Study Says to Hold Babies Like This After Birth to Prevent Nutrient Deficiencies

baby being held
Pregnancy/Being a Mom

baby being heldNew evidence challenges the way babies have been held just after birth. A study published in The Lancet offers a new recommendation so that infants can get enough blood to pass through the umbilical chord from the placenta, preventing iron deficiencies.

The current practice of holding a baby in the ‘introitus’ position (below the level of the navel) just after birth to make sure they get all the nutrients they need from their mother was relevant 35 years ago. This position, however, is odd for the person holding the baby, and interferes with immediate contact between a mother and her child just after birth – an important time for bonding and consoling just after the infant has gone through a traumatic experience.

Previous studies suggest that delaying the clamping of the umbilical chord for several minutes after birth helps with the placental transfusion of iron-rich blood to the infant, reducing possible life-long iron deficiency. But researchers have found that a low uptake of delayed chord clamping in hospitals as a result of awkward introitus position has actually contributed to more iron deficiencies, rather than eliminating them.

In the study, 194 infants were placed on their mother’s stomach or chest just after birth. This was no worse than holding the baby in the introitus position, as 197 mother’s did in the same study, and actually delayed the chord clamping long enough to allow sufficient blood volume to transfer. It seems the most natural thing to do; it was also the best for the babies. Placing the baby on the mother’s stomach also allows them immediate contact between one another.

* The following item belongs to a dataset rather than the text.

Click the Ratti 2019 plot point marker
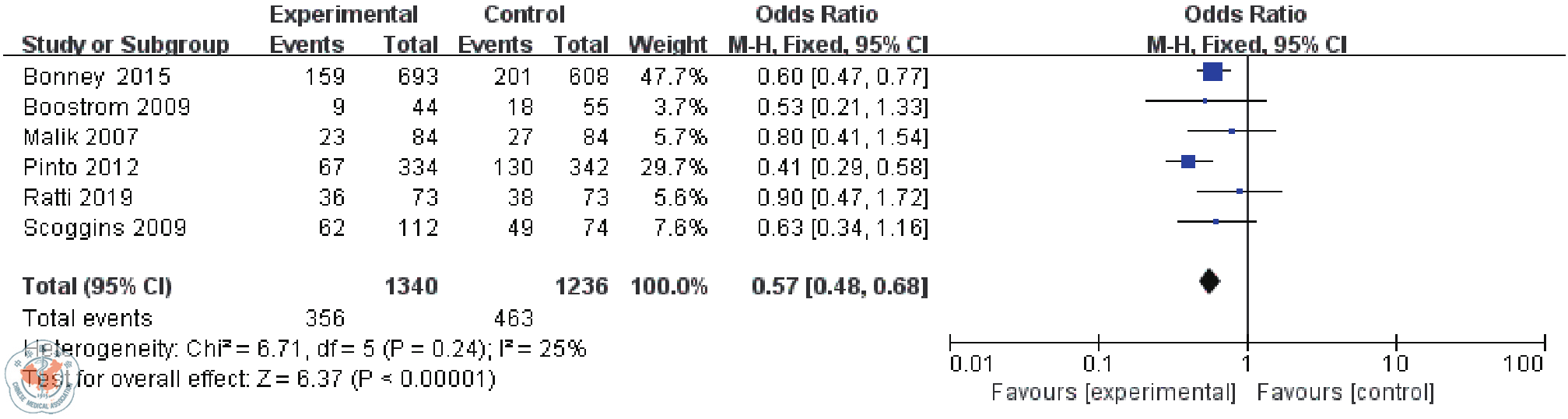 1240,191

Read: BPA Found in 9 of 10 Babies’ Cord Blood

Professor Nestor Vain, of the Foundation for Maternal and Child Health (FUNDASAMIN) in Buenos Aires, Argentina said, “iron deficiency in newborn babies and children is a serious health problem in low-income countries and is also prevalent in countries from North America and western Europe.”

Vain explains that:

“Because of the potential of enhanced bonding between mother and baby, increased success of breastfeeding and the compliance with the procedure, holding the infant by the mother immediately after birth should be strongly recommended.”

“Introduction of delayed cord clamping into practice has been sporadic, with logistical issues being one possible reason,” admits Dr. Tonse Raju, of the Eunice Kennedy Shriver National Institute of Child Health and Human Development in Bethesda, MD.